EXERCISE DATA:
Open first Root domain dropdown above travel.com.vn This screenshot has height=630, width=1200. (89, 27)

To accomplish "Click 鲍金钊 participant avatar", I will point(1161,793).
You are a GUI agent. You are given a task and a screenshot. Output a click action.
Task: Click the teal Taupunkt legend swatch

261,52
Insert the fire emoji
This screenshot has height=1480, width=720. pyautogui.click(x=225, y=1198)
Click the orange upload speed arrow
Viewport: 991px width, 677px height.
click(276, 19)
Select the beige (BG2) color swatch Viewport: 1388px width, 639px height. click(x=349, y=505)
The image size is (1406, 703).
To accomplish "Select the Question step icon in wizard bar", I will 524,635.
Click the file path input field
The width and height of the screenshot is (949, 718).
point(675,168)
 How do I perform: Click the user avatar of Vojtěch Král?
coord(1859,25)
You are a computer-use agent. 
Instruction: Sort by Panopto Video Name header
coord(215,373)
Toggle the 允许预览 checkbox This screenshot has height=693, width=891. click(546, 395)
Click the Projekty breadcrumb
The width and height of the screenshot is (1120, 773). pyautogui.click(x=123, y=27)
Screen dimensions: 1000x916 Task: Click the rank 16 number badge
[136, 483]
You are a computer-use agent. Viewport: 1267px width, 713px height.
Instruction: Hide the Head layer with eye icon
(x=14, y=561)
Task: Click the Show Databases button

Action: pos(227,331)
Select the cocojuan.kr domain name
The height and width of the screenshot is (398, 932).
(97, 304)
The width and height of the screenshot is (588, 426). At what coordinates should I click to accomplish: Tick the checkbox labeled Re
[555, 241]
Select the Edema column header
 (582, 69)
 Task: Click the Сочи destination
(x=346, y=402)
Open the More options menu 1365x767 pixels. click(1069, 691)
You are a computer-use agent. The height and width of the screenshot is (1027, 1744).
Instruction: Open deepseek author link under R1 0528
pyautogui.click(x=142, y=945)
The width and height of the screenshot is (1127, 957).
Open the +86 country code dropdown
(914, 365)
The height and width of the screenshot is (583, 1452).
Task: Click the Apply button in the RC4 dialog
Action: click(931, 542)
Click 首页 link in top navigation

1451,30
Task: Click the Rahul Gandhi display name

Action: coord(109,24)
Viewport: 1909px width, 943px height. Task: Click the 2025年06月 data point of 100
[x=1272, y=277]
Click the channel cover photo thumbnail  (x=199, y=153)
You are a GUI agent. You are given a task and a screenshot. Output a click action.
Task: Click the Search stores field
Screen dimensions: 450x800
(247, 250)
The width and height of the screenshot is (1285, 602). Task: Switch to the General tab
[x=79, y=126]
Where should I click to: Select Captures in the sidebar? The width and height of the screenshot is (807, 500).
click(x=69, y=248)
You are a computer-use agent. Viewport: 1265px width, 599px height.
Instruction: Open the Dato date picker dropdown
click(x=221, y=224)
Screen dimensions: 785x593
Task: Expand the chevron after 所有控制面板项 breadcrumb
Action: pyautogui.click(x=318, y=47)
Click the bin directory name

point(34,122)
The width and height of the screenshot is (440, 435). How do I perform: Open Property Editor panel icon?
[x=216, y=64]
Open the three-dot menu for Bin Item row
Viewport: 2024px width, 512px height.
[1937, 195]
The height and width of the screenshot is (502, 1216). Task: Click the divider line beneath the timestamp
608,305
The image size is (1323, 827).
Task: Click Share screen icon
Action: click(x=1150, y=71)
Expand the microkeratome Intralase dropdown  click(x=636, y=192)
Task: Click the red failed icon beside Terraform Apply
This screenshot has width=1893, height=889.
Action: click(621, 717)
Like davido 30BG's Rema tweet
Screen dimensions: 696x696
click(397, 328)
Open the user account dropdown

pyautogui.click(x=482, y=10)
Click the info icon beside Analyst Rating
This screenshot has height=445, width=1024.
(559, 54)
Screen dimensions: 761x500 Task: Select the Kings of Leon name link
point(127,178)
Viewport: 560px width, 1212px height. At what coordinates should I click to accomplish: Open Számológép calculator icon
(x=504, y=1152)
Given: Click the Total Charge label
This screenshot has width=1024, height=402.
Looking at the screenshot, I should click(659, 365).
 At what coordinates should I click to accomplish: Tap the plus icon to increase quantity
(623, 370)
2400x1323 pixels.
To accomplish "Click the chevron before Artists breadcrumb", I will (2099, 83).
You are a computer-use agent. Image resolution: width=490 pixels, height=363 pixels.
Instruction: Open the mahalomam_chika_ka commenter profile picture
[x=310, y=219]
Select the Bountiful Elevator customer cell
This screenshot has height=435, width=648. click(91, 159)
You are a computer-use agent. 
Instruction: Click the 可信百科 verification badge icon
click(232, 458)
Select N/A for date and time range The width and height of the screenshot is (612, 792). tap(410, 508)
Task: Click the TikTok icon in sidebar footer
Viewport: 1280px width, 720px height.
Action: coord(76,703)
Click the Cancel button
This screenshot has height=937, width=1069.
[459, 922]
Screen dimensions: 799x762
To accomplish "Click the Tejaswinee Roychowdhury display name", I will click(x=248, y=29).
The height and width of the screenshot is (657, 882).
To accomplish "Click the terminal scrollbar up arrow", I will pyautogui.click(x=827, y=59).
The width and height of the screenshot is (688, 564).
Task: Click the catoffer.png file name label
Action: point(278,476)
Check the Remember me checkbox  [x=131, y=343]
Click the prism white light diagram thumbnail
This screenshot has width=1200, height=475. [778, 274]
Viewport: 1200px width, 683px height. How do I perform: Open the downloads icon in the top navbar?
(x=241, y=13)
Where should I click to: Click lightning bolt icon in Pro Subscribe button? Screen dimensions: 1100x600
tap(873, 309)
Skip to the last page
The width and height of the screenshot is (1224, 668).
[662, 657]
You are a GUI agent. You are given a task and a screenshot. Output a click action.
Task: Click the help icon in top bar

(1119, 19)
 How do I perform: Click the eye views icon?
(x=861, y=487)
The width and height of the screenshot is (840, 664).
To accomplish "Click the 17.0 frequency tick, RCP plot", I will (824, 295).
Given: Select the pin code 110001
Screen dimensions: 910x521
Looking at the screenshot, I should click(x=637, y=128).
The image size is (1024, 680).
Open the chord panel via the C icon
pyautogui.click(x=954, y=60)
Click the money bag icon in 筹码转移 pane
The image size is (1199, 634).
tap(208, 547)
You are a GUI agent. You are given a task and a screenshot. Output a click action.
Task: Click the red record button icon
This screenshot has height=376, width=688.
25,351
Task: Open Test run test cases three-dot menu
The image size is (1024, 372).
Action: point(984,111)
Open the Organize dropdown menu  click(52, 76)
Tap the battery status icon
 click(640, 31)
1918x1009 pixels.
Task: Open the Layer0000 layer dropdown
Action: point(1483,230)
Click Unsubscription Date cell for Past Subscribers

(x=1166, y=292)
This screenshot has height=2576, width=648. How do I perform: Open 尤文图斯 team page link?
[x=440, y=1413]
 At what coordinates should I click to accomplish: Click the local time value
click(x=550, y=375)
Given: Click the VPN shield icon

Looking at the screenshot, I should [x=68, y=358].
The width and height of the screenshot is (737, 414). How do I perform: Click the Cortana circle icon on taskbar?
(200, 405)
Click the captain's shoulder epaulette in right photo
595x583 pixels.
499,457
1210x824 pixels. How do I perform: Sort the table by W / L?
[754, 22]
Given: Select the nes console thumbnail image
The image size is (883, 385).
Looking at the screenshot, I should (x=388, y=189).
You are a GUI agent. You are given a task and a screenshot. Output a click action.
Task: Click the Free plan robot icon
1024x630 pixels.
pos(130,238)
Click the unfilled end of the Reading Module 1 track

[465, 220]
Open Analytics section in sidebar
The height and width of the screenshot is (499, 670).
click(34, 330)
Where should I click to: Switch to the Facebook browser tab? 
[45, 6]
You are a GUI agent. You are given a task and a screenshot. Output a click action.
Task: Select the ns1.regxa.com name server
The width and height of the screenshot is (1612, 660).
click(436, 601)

YOUR INSTRUCTIONS: Work out how many lines of the listing contain the string "three". Please reply with the number only.

FINISHED EXERCISE: 2